Required task: Pull out every line of the records below that contains the string "screenshot", and treat case as significant.
===== Excerpted data =====
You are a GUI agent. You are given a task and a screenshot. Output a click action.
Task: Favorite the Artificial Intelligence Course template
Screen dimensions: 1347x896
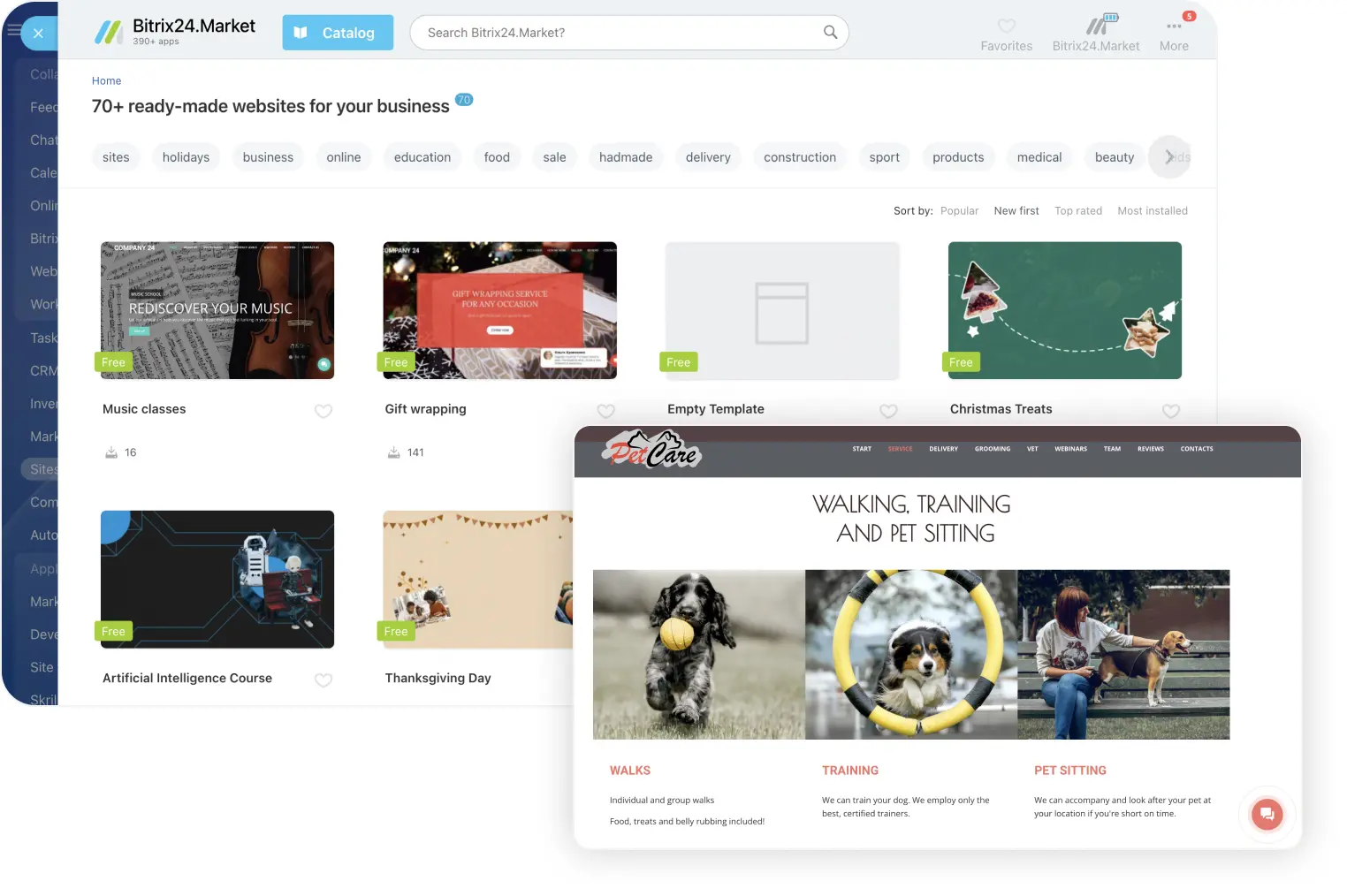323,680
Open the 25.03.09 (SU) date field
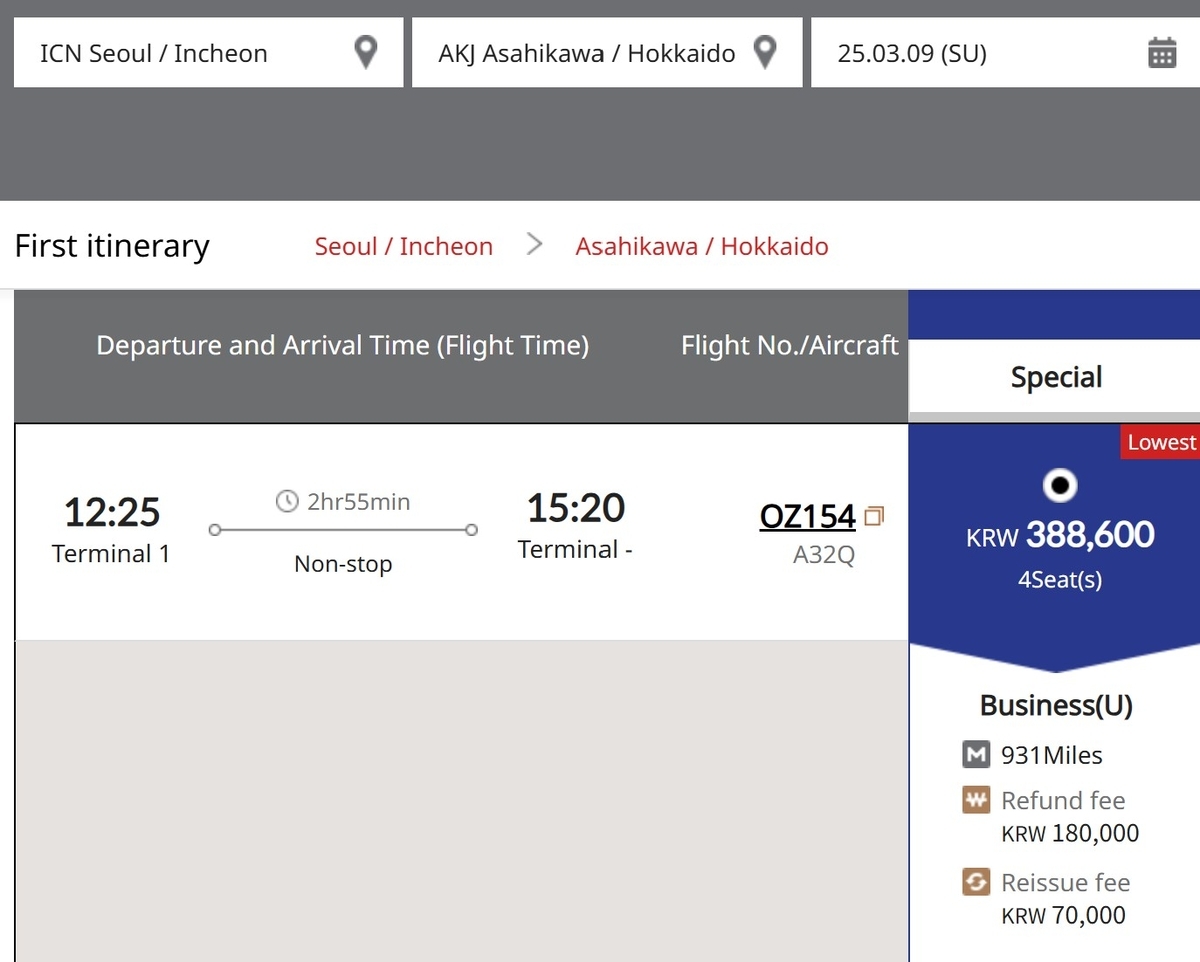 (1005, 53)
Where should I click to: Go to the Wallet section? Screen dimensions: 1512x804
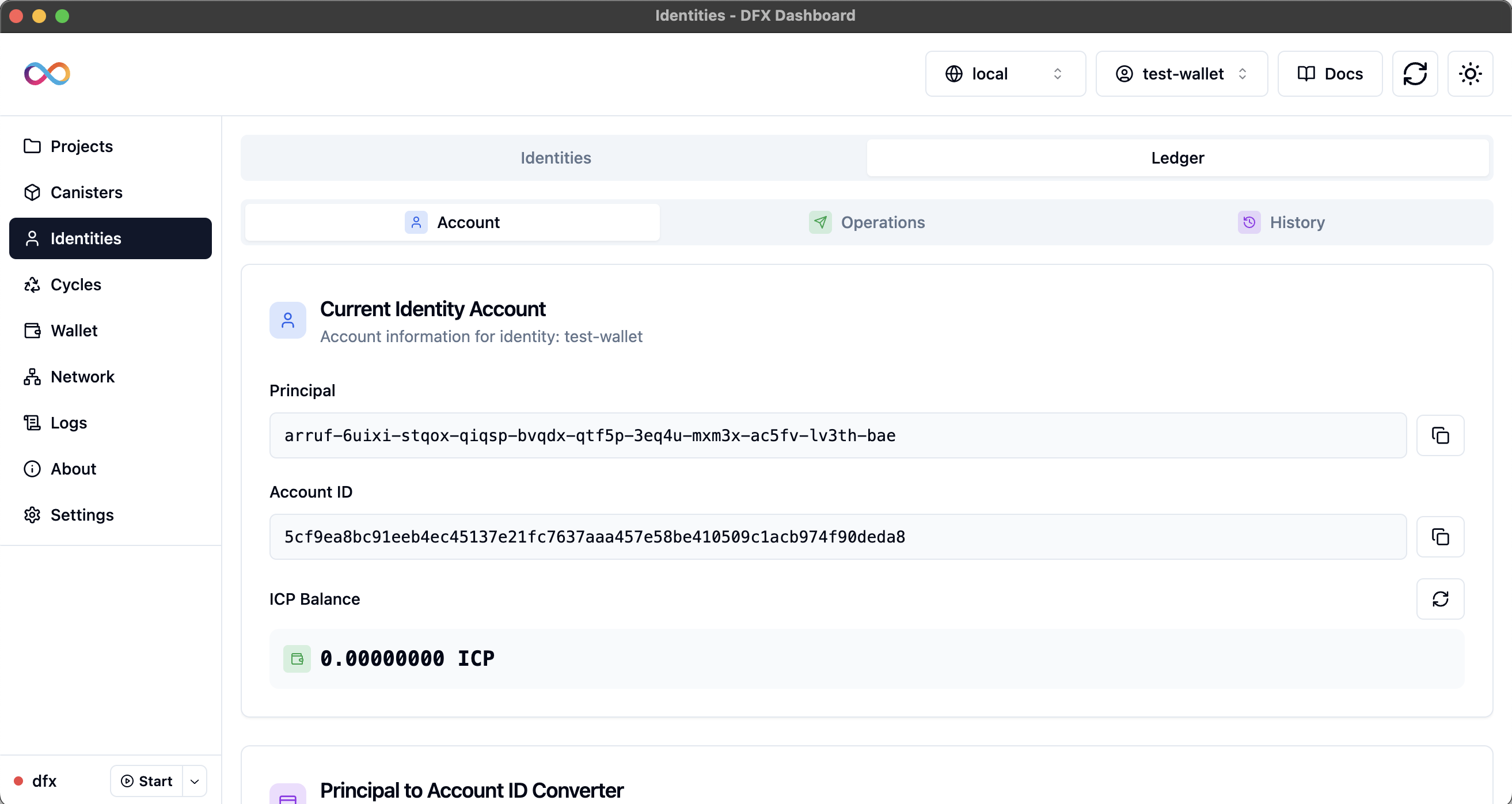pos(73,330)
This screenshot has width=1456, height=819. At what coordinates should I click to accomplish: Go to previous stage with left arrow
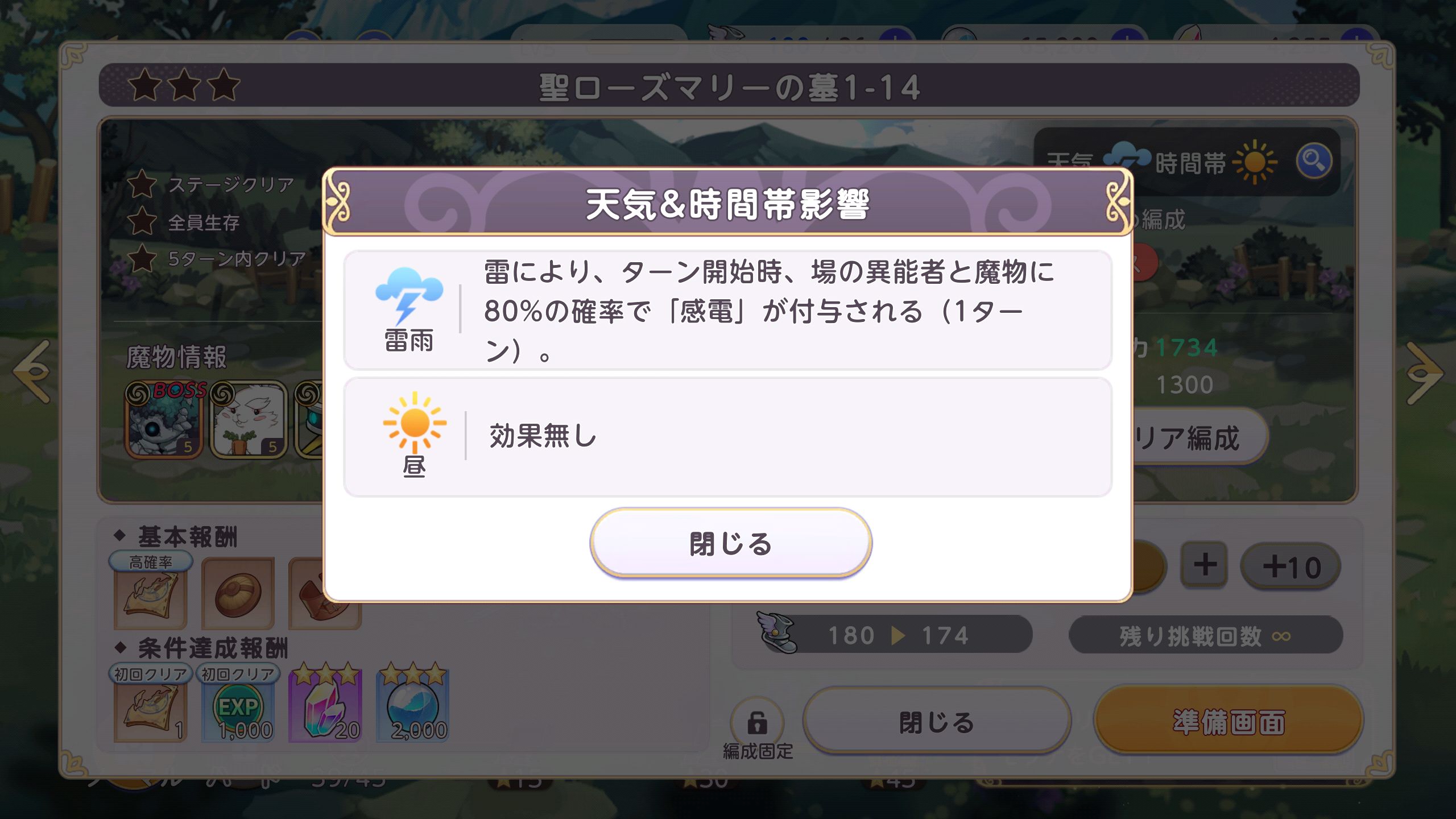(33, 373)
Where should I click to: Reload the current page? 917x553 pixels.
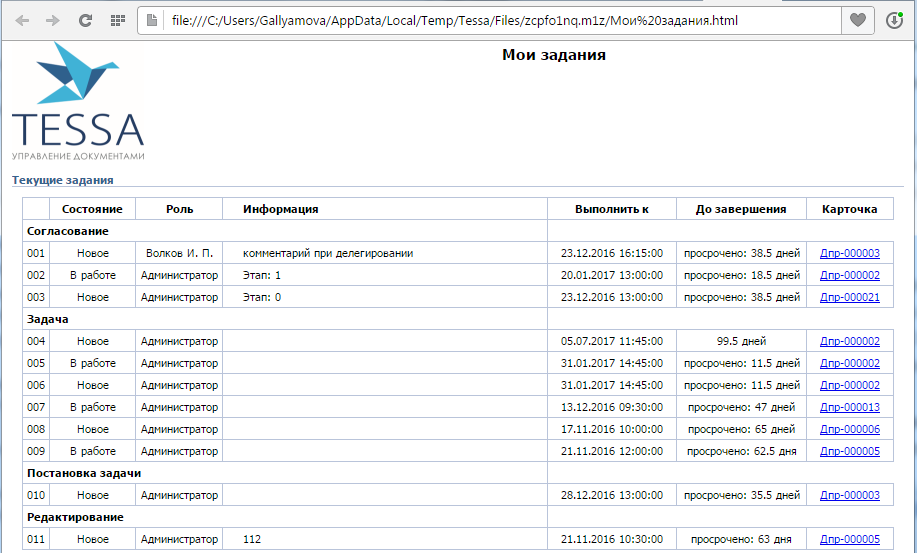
=====
Task output:
You are a GUI agent. You are given a task and a screenshot. Output a click action.
This screenshot has width=1456, height=819. At what coordinates should I click to accomplish: Go to previous stage with left arrow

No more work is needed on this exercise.